AVAILABLE RECORDS: Begin
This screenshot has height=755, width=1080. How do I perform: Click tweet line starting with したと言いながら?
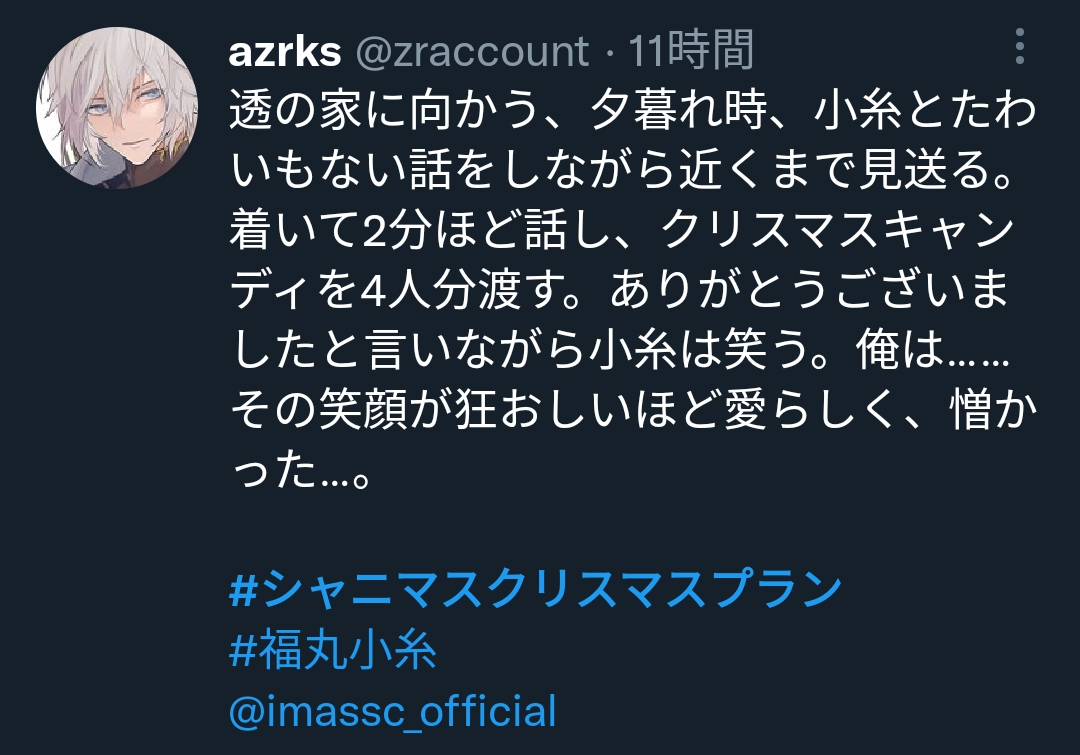coord(620,350)
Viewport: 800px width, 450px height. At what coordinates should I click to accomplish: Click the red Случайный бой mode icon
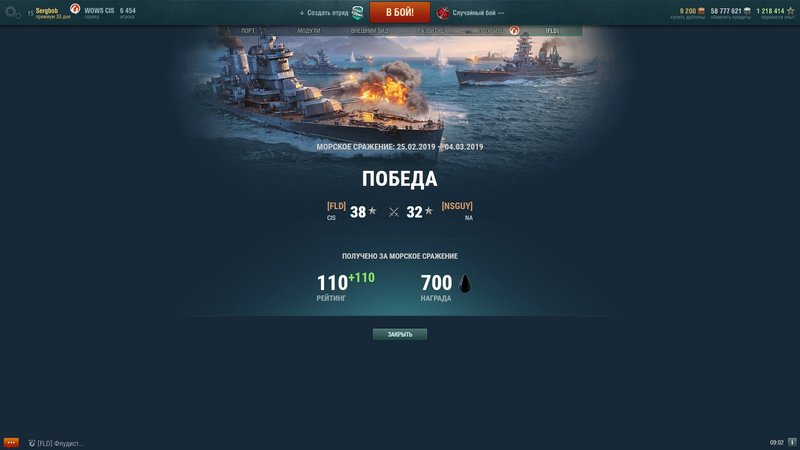pos(442,13)
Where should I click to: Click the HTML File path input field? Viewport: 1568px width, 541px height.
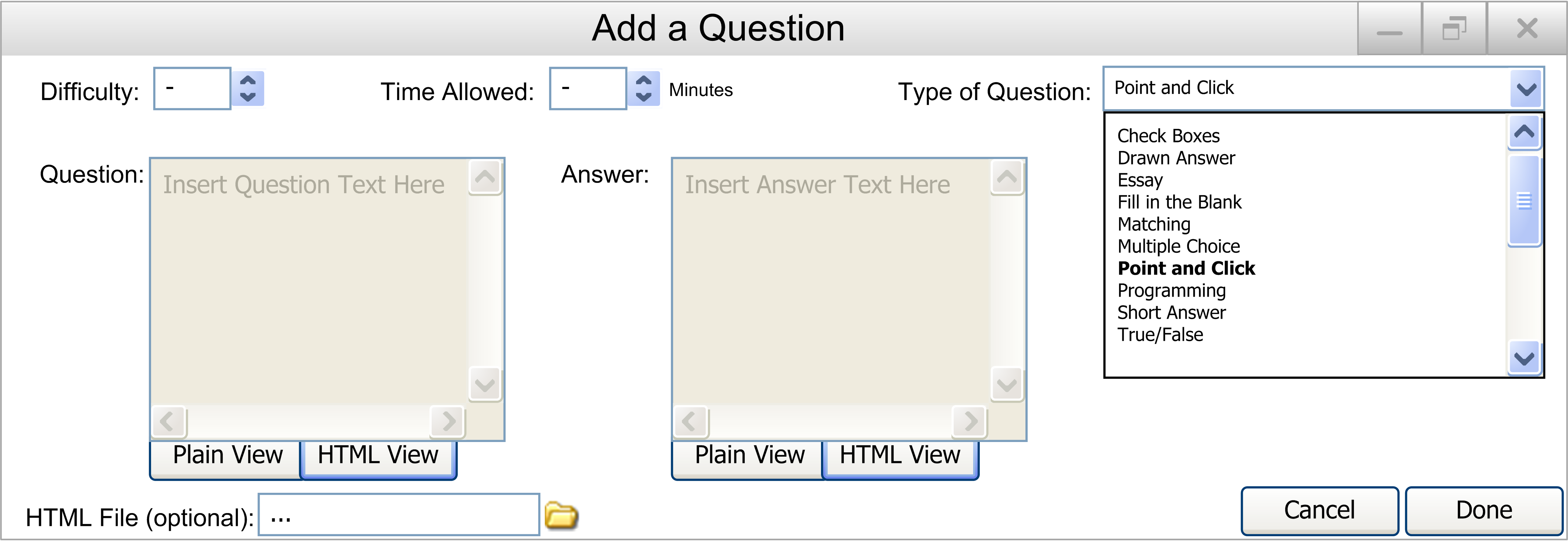(x=399, y=515)
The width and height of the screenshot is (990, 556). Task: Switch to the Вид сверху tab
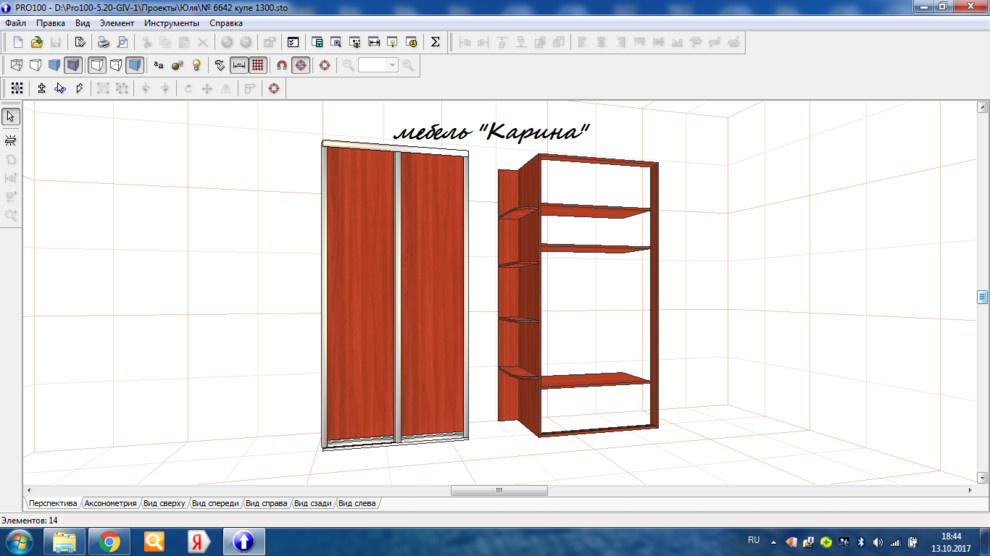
AVAILABLE RECORDS: End
WORK ITEM: Give the entries above again word for word, without the pictures.

ANSWER:
This screenshot has height=755, width=1080. How do I perform: Click tweet line starting with したと言いながら?
coord(620,350)
Viewport: 800px width, 450px height. At what coordinates should I click to accomplish: Click the red Случайный бой mode icon
pos(442,13)
Where should I click to: Click the HTML File path input field? Viewport: 1568px width, 541px height.
(x=399, y=515)
The width and height of the screenshot is (990, 556). Task: Switch to the Вид сверху tab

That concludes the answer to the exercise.